O governo vai jogar pesado para tentar impedir que seja aprovado na Comissão de Assuntos Econômicos (CAE) do Senado o projeto do presidente do PPS, Roberto Freire (PE), que impede a privatização de empresas públicas do setor de geração e transmissão de energia. A maior preocupação do Planalto é com Furnas, que entrou em debate no Programa Nacional de Desestatização e cuja venda, de acordo com o cronograma do governo, está prevista para ocorrer no ano que vem. Há muitas resistências políticas à venda de Furnas, inclusive na base aliada.
Além da bancada mineira no Congresso, o presidente FHC enfrentará um outro grande inimigo neste processo: o governador de Minas Gerais, Itamar Franco que já avisou que vai fazer o que for possível para que Furnas não seja vendida.
‘‘O governo vai investir tudo para derrubar o projeto porque precisa mostrar para o exterior que não haverá mudanças no modelo de privatização’’, avisou o senador Ney Suassuna (PMDB-PB), ex-presidente da CAE. Segundo ele, tão importante quanto ao valor a ser arrecadado – estimado em cerca de R$ 3 bilhões – é provar aos investidores externos que a tendência de privatização estabelecida pelo governo não será alterada.

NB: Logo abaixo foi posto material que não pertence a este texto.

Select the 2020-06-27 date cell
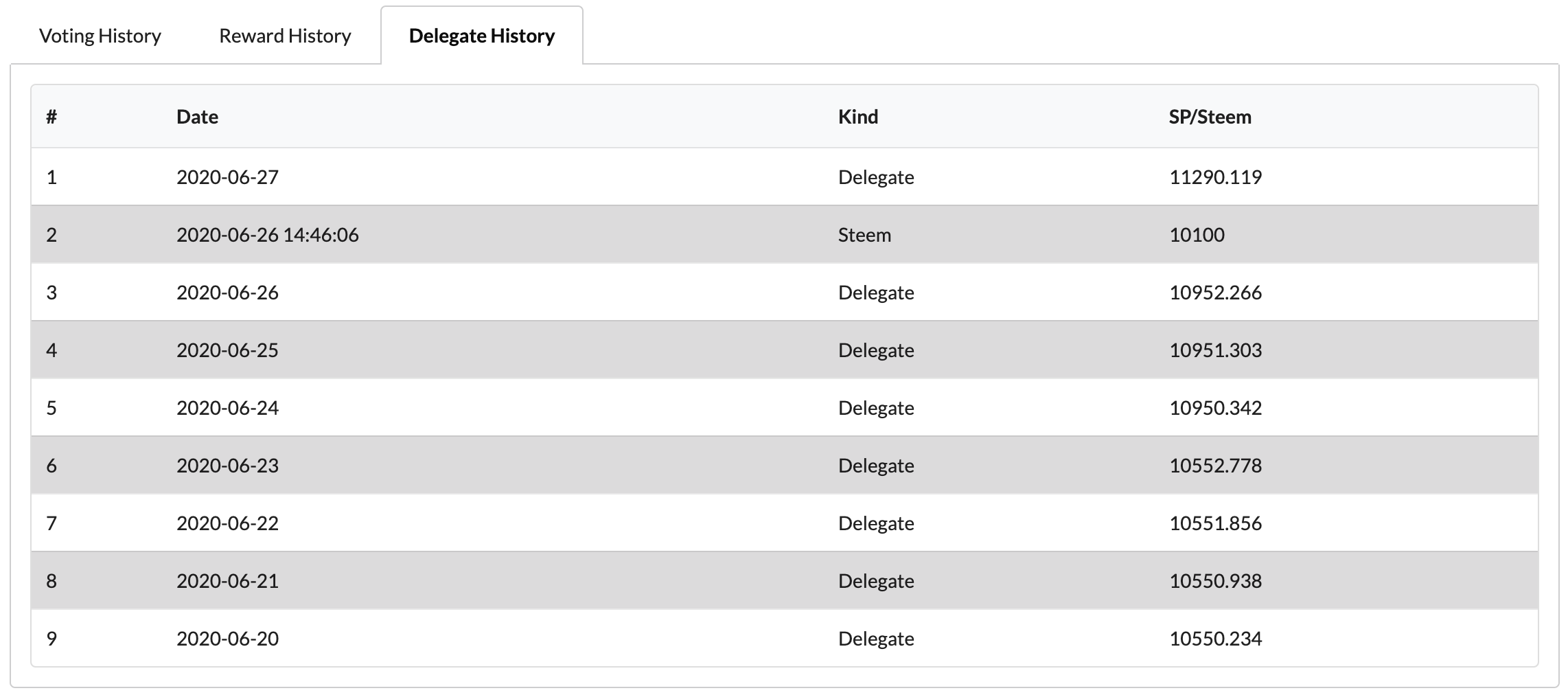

Suassuna declarou que ‘‘é preciso continuar captando recursos no exterior e, para isso, o País tem de mostrar que a sua saúde financeira está muito boa’’. Na opinião de Suassuna, ‘‘não privatizar Furnas, por exemplo, seria o mesmo que dizer ao mundo que a doença está voltando’’.
Se o projeto de Freire for aprovado na CAE a privatização de Furnas está automaticamente suspensa porque o projeto não precisa ser apreciado em plenário. Restará a FHC vetá-lo, o que lhe traria um grande desgaste. A proposta foi aprovada na semana passada na Comissão de Constituição e Justiça, depois de um cochilo das lideranças do governo no Senado.